One thing about that package is that it should not actually be distributed outside of TGI. It contains a patch that disables the "phone home" behavior. Even though the modification is in the "public" source tree, the package includes code from the "protected" source tree, which is under a license that does not allow redistribution.

Our GATK wrappers depend on the phone home behavior being disabled because they always insert the "-et NO_ET" argument into the command line. If you try this against a jar file without our patch it will give an error because they require an additional argument with a key provided by the Broad to allow the phone home override. Our patch skips this check.

malachig commented 10 years ago

Since we can not re-distribute GATK we will need to setup the standalone GMS in such a way that allows the user the manually install GATK after obtaining the appropriate permissions from the Broad.

gatoravi commented 10 years ago

This is how you get earlier versions of the GATK, Note - older version binaries are not distributed by the Broad, they have to compiled from source.
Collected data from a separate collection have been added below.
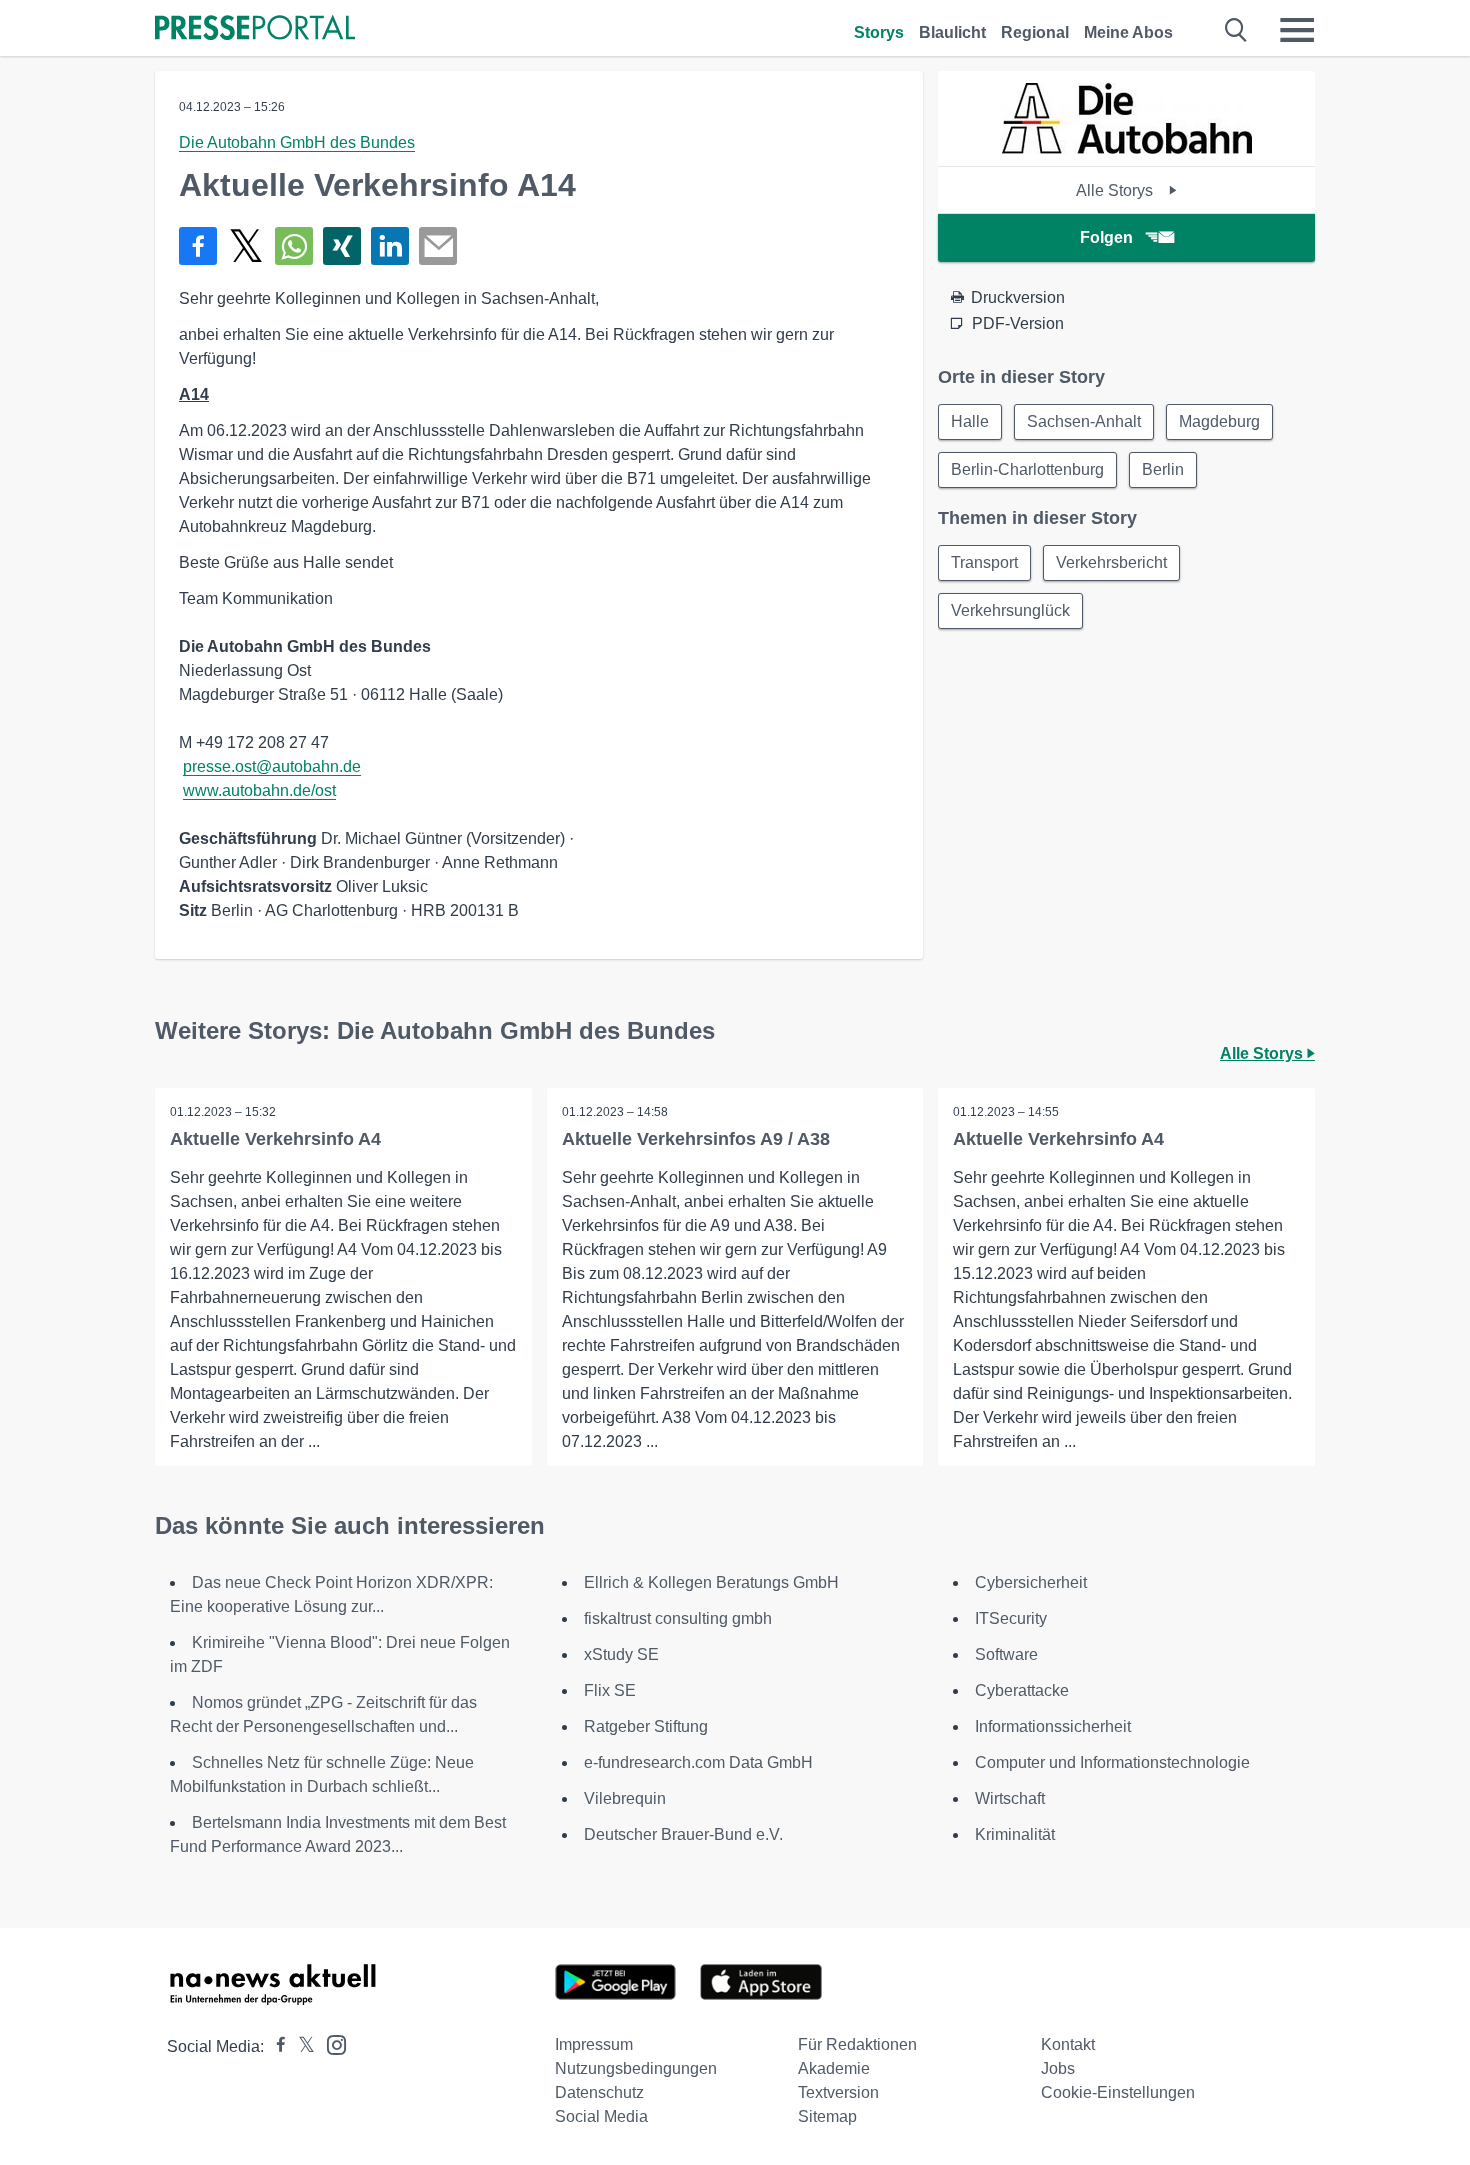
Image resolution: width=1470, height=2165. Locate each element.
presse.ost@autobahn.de (272, 766)
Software (1006, 1654)
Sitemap (827, 2116)
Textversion (838, 2092)
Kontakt (1068, 2044)
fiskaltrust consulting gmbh (678, 1618)
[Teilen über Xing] (342, 246)
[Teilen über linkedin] (390, 246)
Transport (984, 562)
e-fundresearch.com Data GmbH (698, 1762)
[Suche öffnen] (1236, 30)
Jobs (1058, 2068)
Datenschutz (599, 2092)
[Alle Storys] (1127, 148)
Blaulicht (952, 32)
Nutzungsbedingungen (636, 2068)
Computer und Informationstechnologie (1112, 1762)
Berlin (1163, 469)
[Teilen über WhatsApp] (294, 246)
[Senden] (438, 246)
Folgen (1106, 237)
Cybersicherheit (1031, 1582)
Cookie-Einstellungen (1118, 2092)
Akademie (834, 2068)
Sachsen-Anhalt (1084, 421)
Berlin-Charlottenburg (1027, 469)
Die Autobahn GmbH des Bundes (297, 142)
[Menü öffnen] (1297, 30)
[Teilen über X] (246, 246)
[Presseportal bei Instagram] (330, 2043)
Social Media (601, 2116)
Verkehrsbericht (1111, 562)
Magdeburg (1219, 421)
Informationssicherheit (1053, 1726)
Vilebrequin (625, 1798)
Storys (879, 32)
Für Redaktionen (857, 2044)
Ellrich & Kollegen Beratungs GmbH (711, 1582)
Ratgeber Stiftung (646, 1726)
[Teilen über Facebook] (198, 246)
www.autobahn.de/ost (259, 790)
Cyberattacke (1022, 1690)
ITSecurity (1011, 1618)
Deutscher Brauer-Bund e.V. (683, 1834)
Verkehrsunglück (1010, 610)
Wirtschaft (1010, 1798)
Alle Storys (1116, 190)
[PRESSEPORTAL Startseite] (255, 29)
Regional (1035, 32)
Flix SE (610, 1690)
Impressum (594, 2044)
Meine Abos (1128, 32)
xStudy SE (621, 1654)
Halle (970, 421)
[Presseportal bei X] (300, 2046)
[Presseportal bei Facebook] (275, 2046)
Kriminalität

"Get the package for the version you want from this page: https://github.com/broadgsa/gatk-protected/tags

From your terminal/console, navigate to the directory containing the source code. There, you run the command:

ant clean dist

This will do everything for you. The compiled binary will be in the newly-created dist directory."

gatoravi commented 9 years ago

I'm seeing this same issue on a somatic-variation build. Looks like the gms-pub specific change was reverted in the recent merge/refactor in master. Compare https://github.com/genome/genome/commit/1b8a40cd0936dfa859d0acb510fc57e0c9bdc05f and https://github.com/genome/genome/blob/master/lib/perl/Genome/Model/Tools/Gatk/Base.pm#L64

Figure out if master can be modified to use consistent paths.

gatoravi commented 9 years ago

not sure where to bring this up on master, Issues seem to be disabled for that repo. cc'ing @nnutter for ideas.

gatoravi commented 9 years ago

This was added to the SGMS branch here, https://github.com/genome/genome/commit/b62e2b09651ce966bfc0b21b0ddde49c89b58229 We are divergent from master on this and might come up again.

gatoravi commented 9 years ago

At closer look, it looks like master has an improved way of looking for JAR paths. We are still using the old method which we think is ok for now.